Saved data entries:
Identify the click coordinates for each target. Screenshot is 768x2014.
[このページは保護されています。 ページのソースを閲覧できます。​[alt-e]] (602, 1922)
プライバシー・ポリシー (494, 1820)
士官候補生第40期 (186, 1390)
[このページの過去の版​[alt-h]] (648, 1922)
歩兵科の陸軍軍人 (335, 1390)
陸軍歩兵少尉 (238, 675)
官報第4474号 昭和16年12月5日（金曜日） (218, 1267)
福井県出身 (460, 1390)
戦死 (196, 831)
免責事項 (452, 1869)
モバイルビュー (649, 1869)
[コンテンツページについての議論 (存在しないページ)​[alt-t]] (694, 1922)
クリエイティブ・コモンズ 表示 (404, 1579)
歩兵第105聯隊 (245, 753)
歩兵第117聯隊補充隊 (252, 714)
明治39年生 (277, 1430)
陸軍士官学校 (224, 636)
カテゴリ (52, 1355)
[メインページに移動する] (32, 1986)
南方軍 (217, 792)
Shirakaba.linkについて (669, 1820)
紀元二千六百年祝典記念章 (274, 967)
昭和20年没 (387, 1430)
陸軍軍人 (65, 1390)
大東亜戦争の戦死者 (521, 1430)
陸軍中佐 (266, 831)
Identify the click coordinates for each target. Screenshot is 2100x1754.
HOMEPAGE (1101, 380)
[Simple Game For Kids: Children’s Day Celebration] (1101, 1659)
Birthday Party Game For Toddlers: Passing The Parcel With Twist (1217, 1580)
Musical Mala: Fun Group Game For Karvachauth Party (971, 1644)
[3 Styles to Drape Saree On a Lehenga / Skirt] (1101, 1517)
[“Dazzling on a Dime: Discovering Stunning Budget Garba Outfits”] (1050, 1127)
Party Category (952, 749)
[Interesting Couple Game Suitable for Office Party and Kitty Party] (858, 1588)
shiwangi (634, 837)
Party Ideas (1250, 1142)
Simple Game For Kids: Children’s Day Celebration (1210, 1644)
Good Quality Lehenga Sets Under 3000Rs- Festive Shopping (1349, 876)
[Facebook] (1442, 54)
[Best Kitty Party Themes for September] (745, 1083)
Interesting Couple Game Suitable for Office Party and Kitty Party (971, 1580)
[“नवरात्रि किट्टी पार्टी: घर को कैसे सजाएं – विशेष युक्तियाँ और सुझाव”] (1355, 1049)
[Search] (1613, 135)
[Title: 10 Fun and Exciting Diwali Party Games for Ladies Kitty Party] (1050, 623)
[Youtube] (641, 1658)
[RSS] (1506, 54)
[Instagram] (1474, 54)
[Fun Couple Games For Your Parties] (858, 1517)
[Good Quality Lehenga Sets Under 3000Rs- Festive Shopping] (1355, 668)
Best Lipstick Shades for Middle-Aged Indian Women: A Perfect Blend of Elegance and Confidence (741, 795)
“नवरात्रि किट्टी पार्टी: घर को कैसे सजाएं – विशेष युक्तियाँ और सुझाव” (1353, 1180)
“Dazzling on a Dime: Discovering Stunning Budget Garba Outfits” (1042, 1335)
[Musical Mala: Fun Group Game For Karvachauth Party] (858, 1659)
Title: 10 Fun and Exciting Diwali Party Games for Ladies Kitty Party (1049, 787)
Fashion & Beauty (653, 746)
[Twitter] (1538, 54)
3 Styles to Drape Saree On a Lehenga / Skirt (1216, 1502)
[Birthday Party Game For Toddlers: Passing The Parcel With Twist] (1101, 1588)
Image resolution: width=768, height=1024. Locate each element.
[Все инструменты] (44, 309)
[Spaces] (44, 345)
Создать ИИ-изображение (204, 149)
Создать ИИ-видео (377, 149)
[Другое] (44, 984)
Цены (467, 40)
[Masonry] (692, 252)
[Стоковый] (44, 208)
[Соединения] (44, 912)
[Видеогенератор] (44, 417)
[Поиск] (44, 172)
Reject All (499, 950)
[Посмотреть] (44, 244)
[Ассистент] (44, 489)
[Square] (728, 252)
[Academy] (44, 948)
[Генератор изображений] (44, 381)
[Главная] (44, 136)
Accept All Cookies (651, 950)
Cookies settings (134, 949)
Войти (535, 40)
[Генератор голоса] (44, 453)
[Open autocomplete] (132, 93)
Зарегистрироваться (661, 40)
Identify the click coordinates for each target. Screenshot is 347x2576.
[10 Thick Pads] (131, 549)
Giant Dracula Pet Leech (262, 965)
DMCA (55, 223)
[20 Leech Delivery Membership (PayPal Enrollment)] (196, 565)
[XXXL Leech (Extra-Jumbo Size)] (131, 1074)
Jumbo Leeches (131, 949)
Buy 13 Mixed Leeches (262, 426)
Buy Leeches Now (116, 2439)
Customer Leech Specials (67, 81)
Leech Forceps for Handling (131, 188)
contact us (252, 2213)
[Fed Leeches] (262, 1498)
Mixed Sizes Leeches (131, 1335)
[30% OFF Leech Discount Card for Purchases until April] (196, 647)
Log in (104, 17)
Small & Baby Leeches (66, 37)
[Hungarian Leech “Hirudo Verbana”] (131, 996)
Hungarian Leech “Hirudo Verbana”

§ The problem: From the records above, repeat exactly the lines from the one with "Reject All (499, 950)" through the one with "[XXXL Leech (Extra-Jumbo Size)] (131, 1074)", both included.

§ Completed task:
Reject All (499, 950)
[Посмотреть] (44, 244)
[Ассистент] (44, 489)
[Square] (728, 252)
[Academy] (44, 948)
[Генератор изображений] (44, 381)
[Главная] (44, 136)
Accept All Cookies (651, 950)
Cookies settings (134, 949)
Войти (535, 40)
[Генератор голоса] (44, 453)
[Open autocomplete] (132, 93)
Зарегистрироваться (661, 40)
Identify the click coordinates for each target. Screenshot is 347x2576.
[10 Thick Pads] (131, 549)
Giant Dracula Pet Leech (262, 965)
DMCA (55, 223)
[20 Leech Delivery Membership (PayPal Enrollment)] (196, 565)
[XXXL Leech (Extra-Jumbo Size)] (131, 1074)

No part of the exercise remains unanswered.